Participatory Hygiene and Sanitation Transformation (PHAST)
PHAST is a widely used community approach to hygiene promotion. It uses participatory techniques to promote good hygiene behaviours, sanitation improvements and community management of water supply and sanitation facilities. It is derived from a community appraisal method of health practice that, in the process, empowers community members (participants) to be able to identify their community problems. Community appraisal is a process for analysing the existing community health problems by mapping water and sanitation, and identifying good and bad hygiene behaviour in relation to community hygiene practices and the spread of diseases. Figure A below shows PHAST participants involved in group discussion and Figure B represents a group using a map they have drawn to identify the sanitation problems.
The next step in the process is for participants to make plans for solutions. During this planning process, they will look at the ways of blocking the paths for the spread of disease. Men and women share the tasks and select options for sanitation improvements and improved hygiene behaviour. This is followed by identifying who does what and noting what might go wrong. They also put in place the monitoring and evaluation process. Monitoring is meant to check the progress of the implementation of WASH activities, while evaluation looks at what improvements (health, social or economic) were brought about at community level. In all these steps, the facilitator's role is to guide the participants as they work through the PHAST process.
Case study: PHAST
Tsehaye is a primary healthcare professional in a rural village named Amba. The village does not have adequate access to improved drinking water. A baseline survey of giardiasis prevalence was conducted and was found to be 25% among children under 10 years old.

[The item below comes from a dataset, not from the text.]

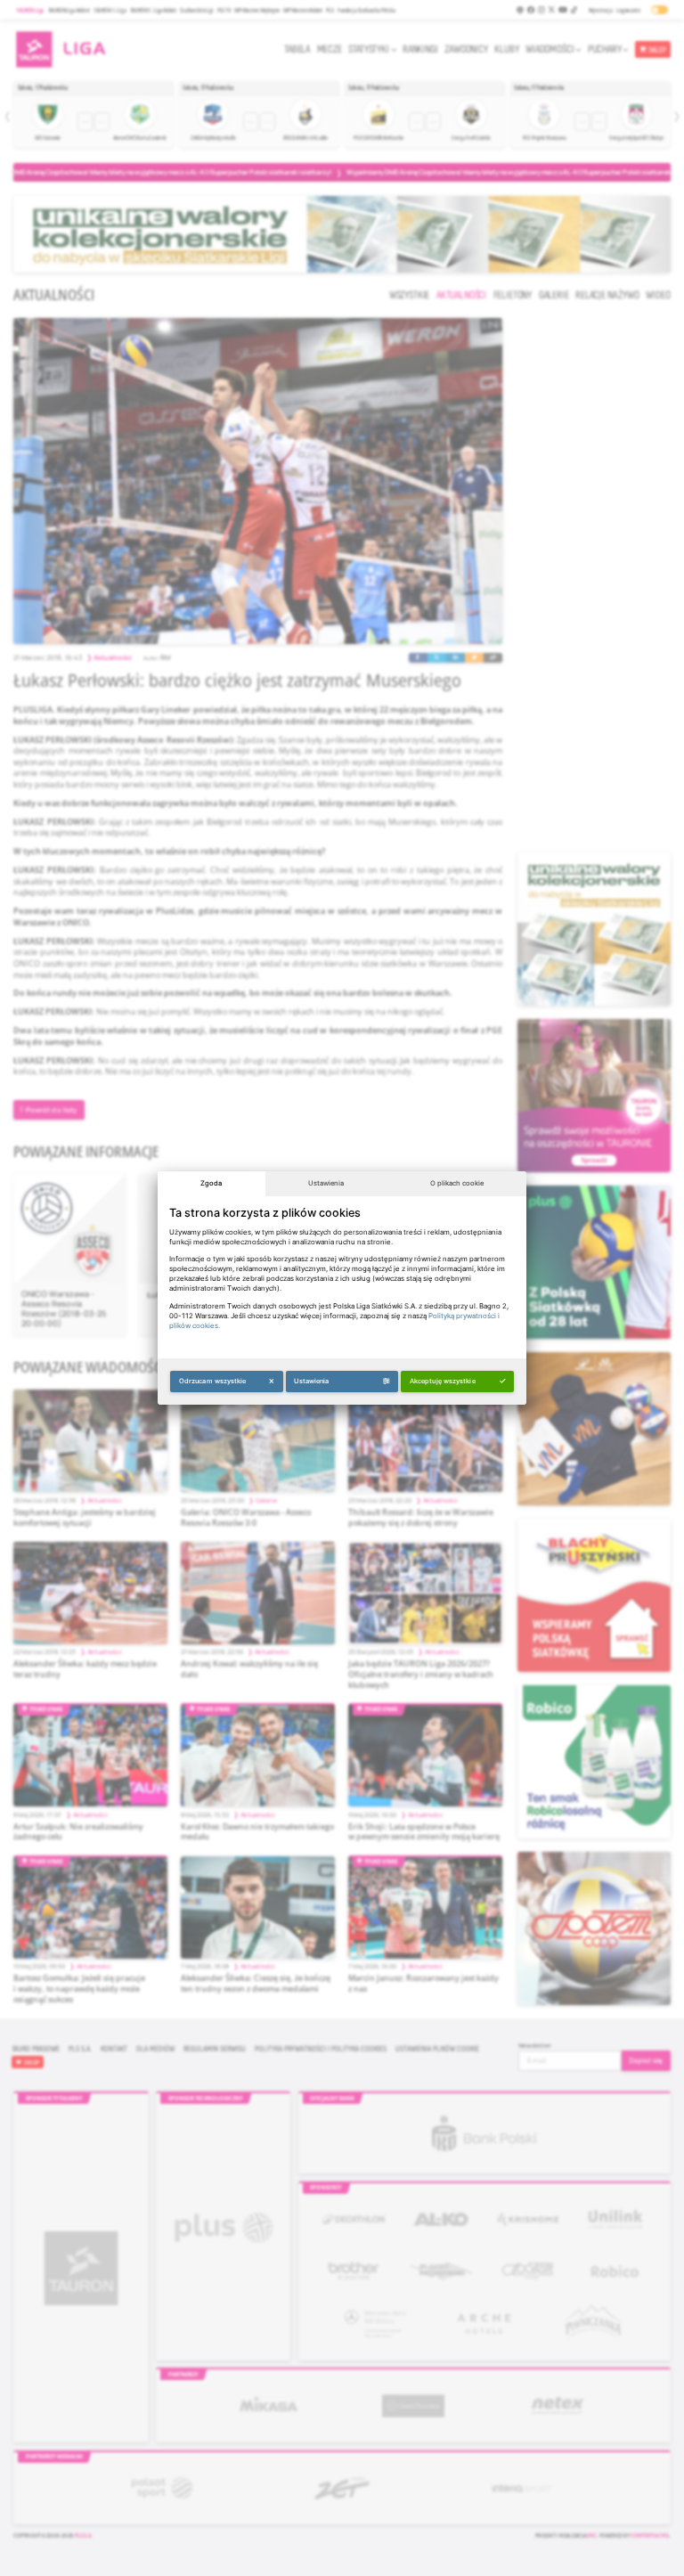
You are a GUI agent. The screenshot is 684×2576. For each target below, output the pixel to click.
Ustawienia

Tsehaye had received training in the PHAST approach so that she could train others. She decided to put this training to good use and trained nine village volunteers in hygiene promotion specifically aimed at the prevention of giardiasis. These volunteers then mobilised 2,500 community members, both adults and children. During the training, the community members identified the bad behaviour they were aware of (such as open field defecation, disposal of child faeces in open spaces, not washing hands after visiting latrines and after cleaning a child's bottom). The community members, with the help of the nine village volunteers, planned to avoid those bad practices and in contrast, adopt and sustain good behaviour. The training and community mobilisation continued for one year. People started to change their behaviour as a result of increased awareness and a positive attitude towards healthy behaviour. Consequently, the prevalence of giardiasis among children in the Amba community was reduced to 10%.

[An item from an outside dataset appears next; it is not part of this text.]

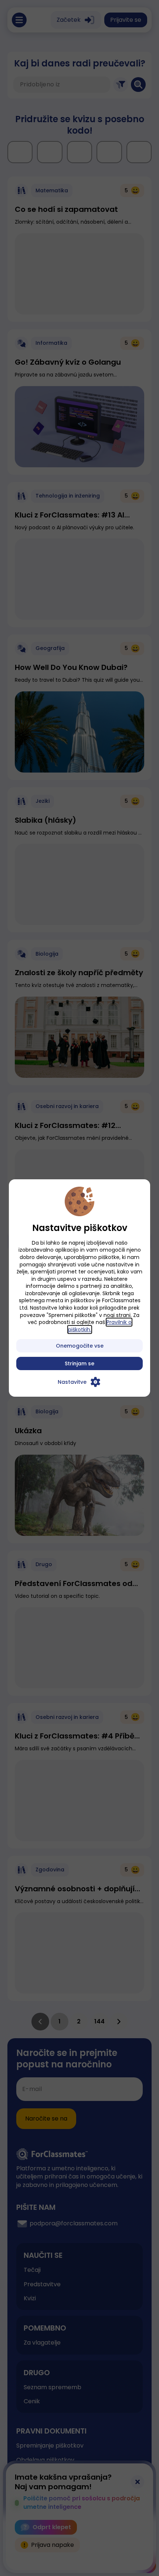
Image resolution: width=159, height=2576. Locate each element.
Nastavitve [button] (72, 1382)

Amba is now planning to achieve open defecation free status within the coming 3–6 months. The achievement of Tsehaye and the volunteers was recognised and they took the best practitioner prize of the year from the community leader. They are highly motivated to work more to overcome the public health challenges in this village.
This case study demonstrates the use of PHAST as a tool for identifying the community WASH problems, planning the solutions and finally monitoring and evaluating the WASH performance. You should notice that the focus of PHAST is always on the involvement of the community to determine and solve its problems.